Potential Ozone Column Increase Resulting from Subsonic and Supersonic Aircraft NOX Emissions

TLDR: In this paper, a two-dimensional time-dependent photochemical model developed to describe the meridional distribution of the important trace species in the stratosphere and troposphere continuously throughout the year has been used to estimate the effect on ozone of NOX emissions; supplied by the Federal Aviation Administration (FAA), from a combined fleet of supersonic and subsonic aircraft projected to be operational in 1990.
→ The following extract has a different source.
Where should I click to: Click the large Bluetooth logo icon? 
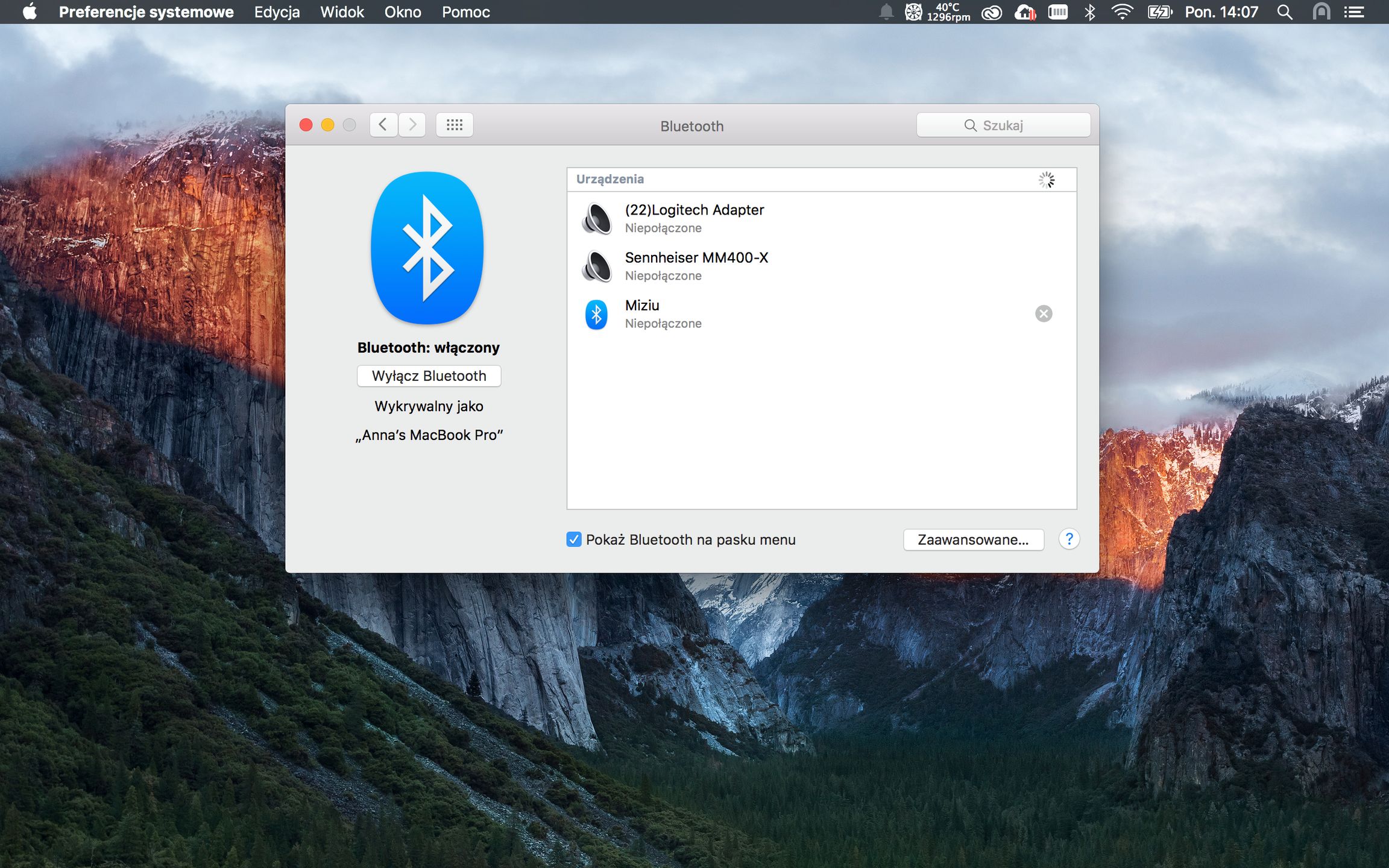tap(427, 248)
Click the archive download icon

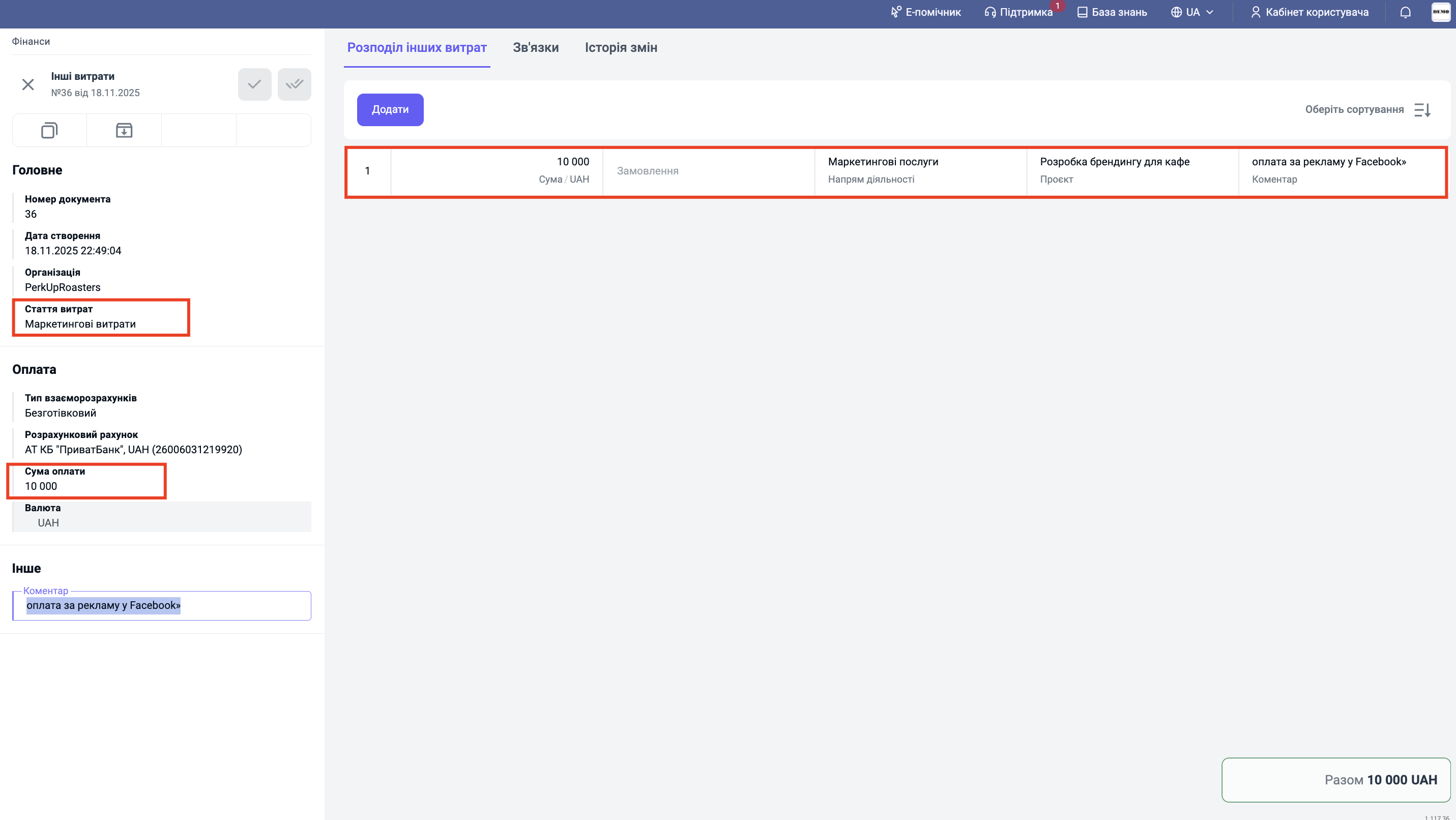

Abstract: A two-dimensional time-dependent photochemical model developed to describe the meridional distribution of the important trace species in the stratosphere and troposphere continuously throughout the year has been used to estimate the effect on ozone of NOX emissions; supplied by the Federal Aviation Administration (FAA), from a combined fleet of supersonic and subsonic aircraft projected to be operational in 1990. The net effect of this combined fleet is to increase the atmospheric ozone level slightly (maximum local column change <1.5%) for the given chemical system. High-altitude injections of NOX result in a decrease in the ozone column above approximately 15-16 km, as predicted in numerous previous studies. However, this reduction is smaller than the increase in the ozone column resulting from the production of ozone through the methane-smog chemical cycle resulting from the large amount of NOX deposited at lower altitudes (L 13 km). Relative latitudinal and seasonal variations of the ozone change are large, being greatest in the fall and least in the late spring and summer seasons. Since the changes in the ozone column are sensitive to the methane-smog reaction system, more information regarding the rates at which these reactions proceed is needed to affirm the present initial estimates.